Get probability of burned area exceeding a threshold.

get_exceedance_probability(result::EnsembleResult, area_threshold::T) -> T
# What's the probability of burning more than 2 acres?
prob_exceed = get_exceedance_probability(result, 2.0)
println("P(burned area > 2 acres) = $(round(prob_exceed * 100, digits=1))%")
P(burned area > 2 acres) = 93.3%

get_percentile_fire

Get the ensemble member closest to a given percentile of burned area.

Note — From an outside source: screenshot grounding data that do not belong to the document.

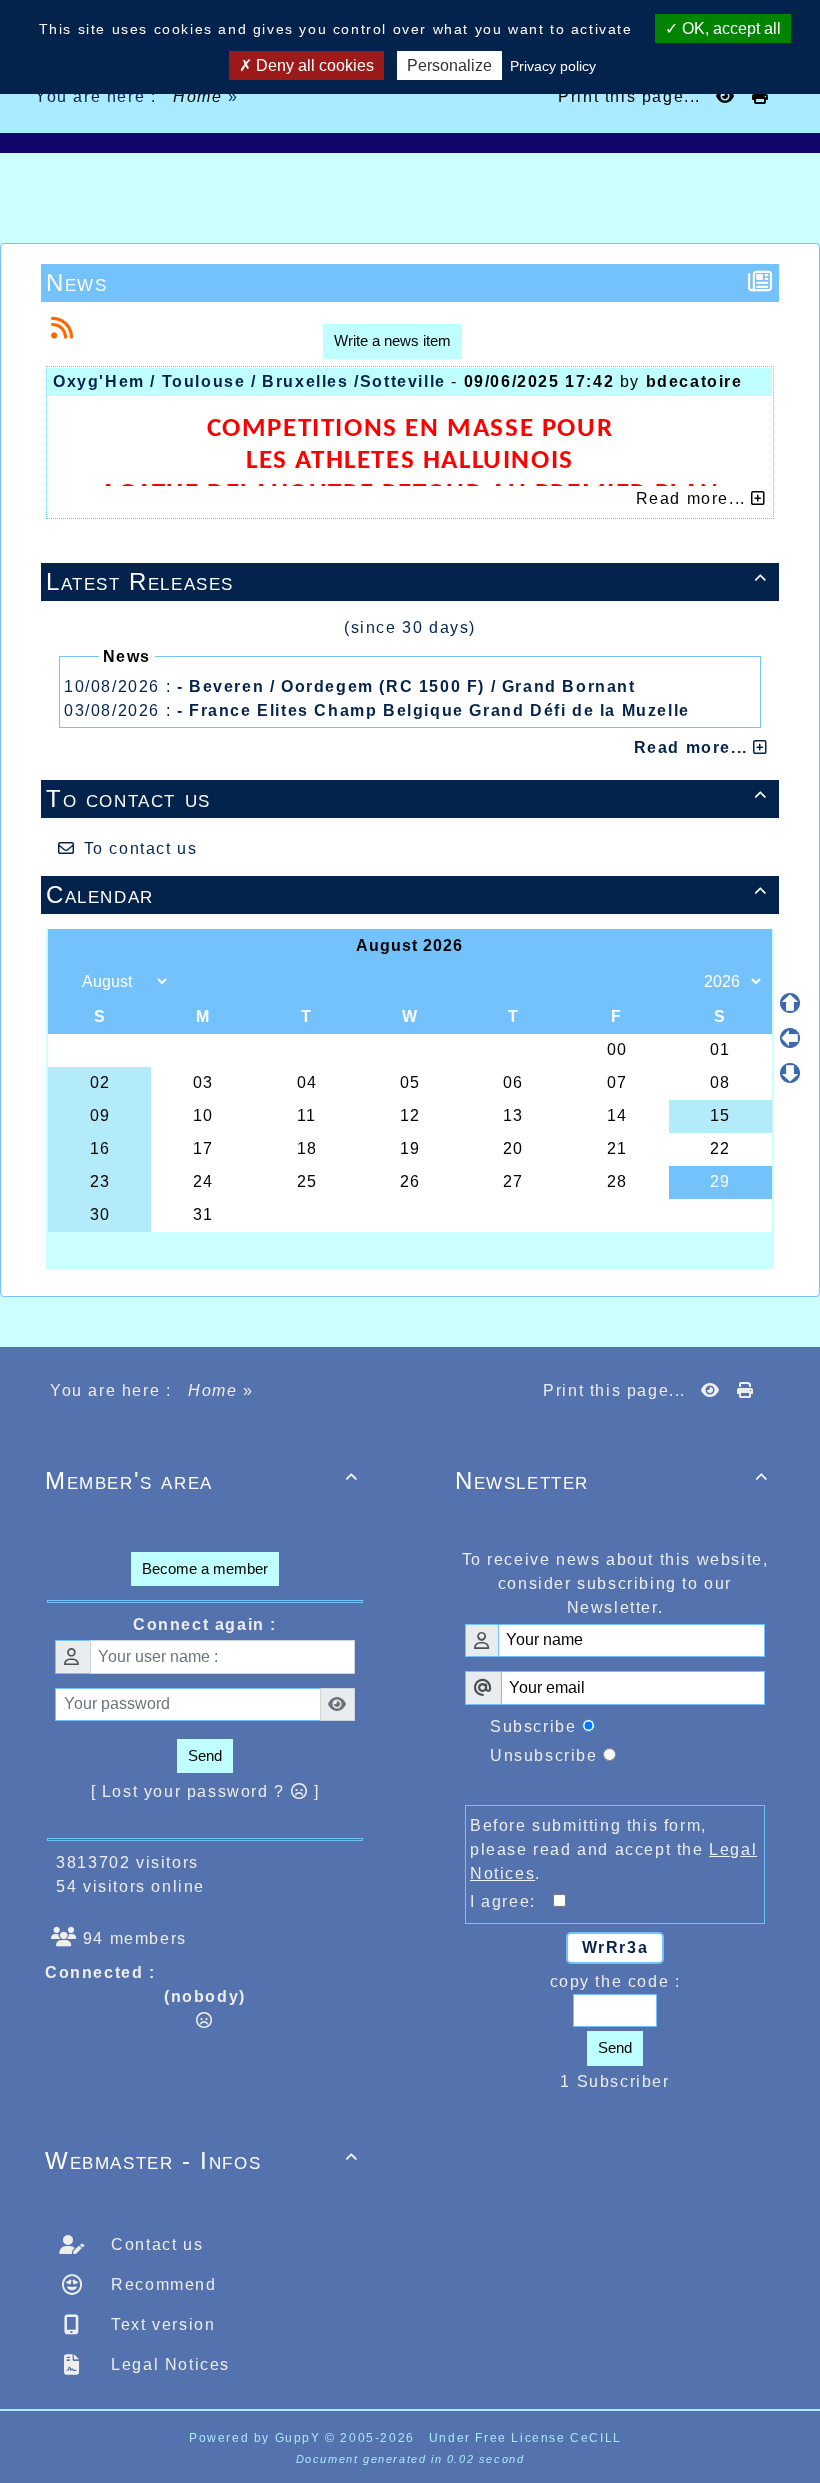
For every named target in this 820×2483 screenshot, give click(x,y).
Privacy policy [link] (553, 66)
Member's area (202, 1480)
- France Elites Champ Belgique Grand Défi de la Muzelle (433, 710)
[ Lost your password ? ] (205, 1791)
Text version (161, 2324)
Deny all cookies (313, 65)
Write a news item (392, 340)
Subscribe (533, 1726)
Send (205, 1755)
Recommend (161, 2284)
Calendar (407, 894)
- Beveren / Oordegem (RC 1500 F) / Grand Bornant (406, 686)
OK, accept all (729, 28)
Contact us (155, 2244)
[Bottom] (790, 1073)
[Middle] (790, 1038)
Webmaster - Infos (202, 2160)
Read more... (694, 747)
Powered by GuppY (257, 2438)
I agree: (511, 1901)
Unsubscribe (544, 1755)
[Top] (790, 1003)
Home (198, 96)
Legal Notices (168, 2364)
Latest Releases (407, 581)
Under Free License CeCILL (528, 2438)
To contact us (407, 798)
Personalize (449, 65)
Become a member (205, 1568)
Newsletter (612, 1480)
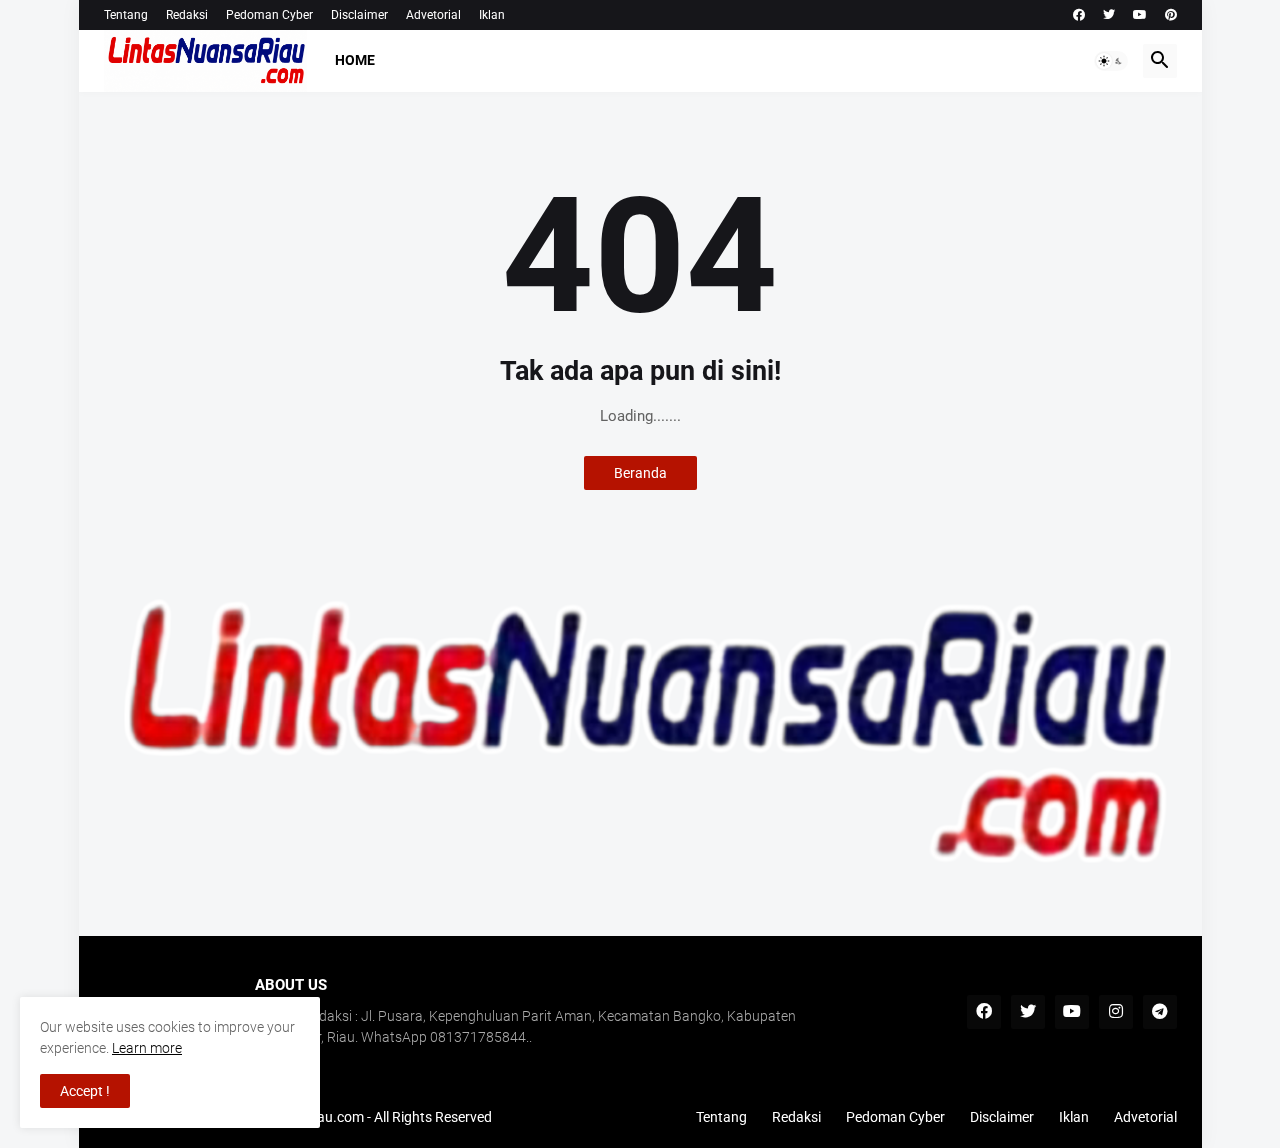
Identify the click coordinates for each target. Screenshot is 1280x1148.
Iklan (492, 15)
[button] (1111, 61)
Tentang (126, 15)
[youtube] (1140, 15)
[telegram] (1160, 1012)
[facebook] (1079, 15)
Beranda (640, 473)
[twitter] (1109, 15)
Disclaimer (359, 15)
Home (355, 60)
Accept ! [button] (85, 1091)
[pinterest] (1171, 15)
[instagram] (1116, 1012)
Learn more (147, 1048)
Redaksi (187, 15)
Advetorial (433, 15)
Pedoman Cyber (269, 15)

get_percentile_fire(result::EnsembleResult, percentile::T) -> EnsembleMember

Visualization

Burn Probability Map

heatmap(result.burn_probability',
    title = "Burn Probability",
    color = :YlOrRd,
    clims = (0, 1),
    aspect_ratio = 1,
    xlabel = "X (cells)",
    ylabel = "Y (cells)"
)

Comparing Percentiles

# Run larger ensemble for percentile analysis
config_large = EnsembleConfig{Float64}(
    n_simulations = 50,
    base_seed = UInt64(123),
    perturbation = PerturbationConfig{Float64}(
        wind_speed_factor_range = (0.7, 1.3),
        wind_direction_std = 25.0
    ),
    save_individual_results = true
)

result_large = run_ensemble!(
    config_large, state_template,
    fuel_ids, fuel_table, weather,
    slope, aspect, 40, 40, 0.0, 25.0;
    show_progress = false
)

# Get percentile fires
p10 = get_percentile_fire(result_large, 0.10)
p50 = get_percentile_fire(result_large, 0.50)
p90 = get_percentile_fire(result_large, 0.90)

plots_arr = [
    heatmap(p10.burned', title = "10th percentile\n$(round(p10.burned_area_acres, digits=1)) acres",
        color = :YlOrRd, aspect_ratio = 1, colorbar = false),
    heatmap(p50.burned', title = "50th percentile\n$(round(p50.burned_area_acres, digits=1)) acres",
        color = :YlOrRd, aspect_ratio = 1, colorbar = false),
    heatmap(p90.burned', title = "90th percentile\n$(round(p90.burned_area_acres, digits=1)) acres",
        color = :YlOrRd, aspect_ratio = 1, colorbar = false)
]

plot(plots_arr..., layout = (1, 3), size = (900, 300))

Burned Area Distribution

if !isempty(result_large.members)
    areas = [m.burned_area_acres for m in result_large.members]

    histogram(areas,
        xlabel = "Burned Area (acres)",
        ylabel = "Frequency",
        title = "Distribution of Burned Area",
        bins = 15,
        legend = false
    )
end

Best Practices

Ensemble Size

  • Small ensembles (20-50): Quick analysis, rough probability estimates
  • Medium ensembles (100-200): Good balance of accuracy and speed
  • Large ensembles (500+): High-precision probability maps, convergence testing
# Check convergence history
if !isempty(result_large.convergence_history)
    plot(result_large.convergence_history,
        xlabel = "Ensemble Member",
        ylabel = "RMS Change in Burn Probability",
        title = "Convergence History",
        linewidth = 2,
        legend = false
    )
end

Perturbation Settings

Uncertainty Level Wind Speed Range Wind Dir Std Moisture Range
Low (0.9, 1.1) 10° (0.95, 1.05)
Moderate (0.8, 1.2) 20° (0.85, 1.15)
High (0.7, 1.3) 30° (0.75, 1.25)
Very High (0.5, 1.5) 45° (0.6, 1.4)

Reproducibility

Always set a base seed for reproducible results:

config = EnsembleConfig{Float64}(
    n_simulations = 100,
    base_seed = UInt64(12345)  # Set for reproducibility
)

Each ensemble member uses base_seed + member_id as its random seed.

Parallel Execution

Use run_ensemble_threaded! for multi-core execution:

# Start Julia with multiple threads: julia -t 8
result = run_ensemble_threaded!(config, ...)

Thread scaling is approximately linear up to the number of physical cores.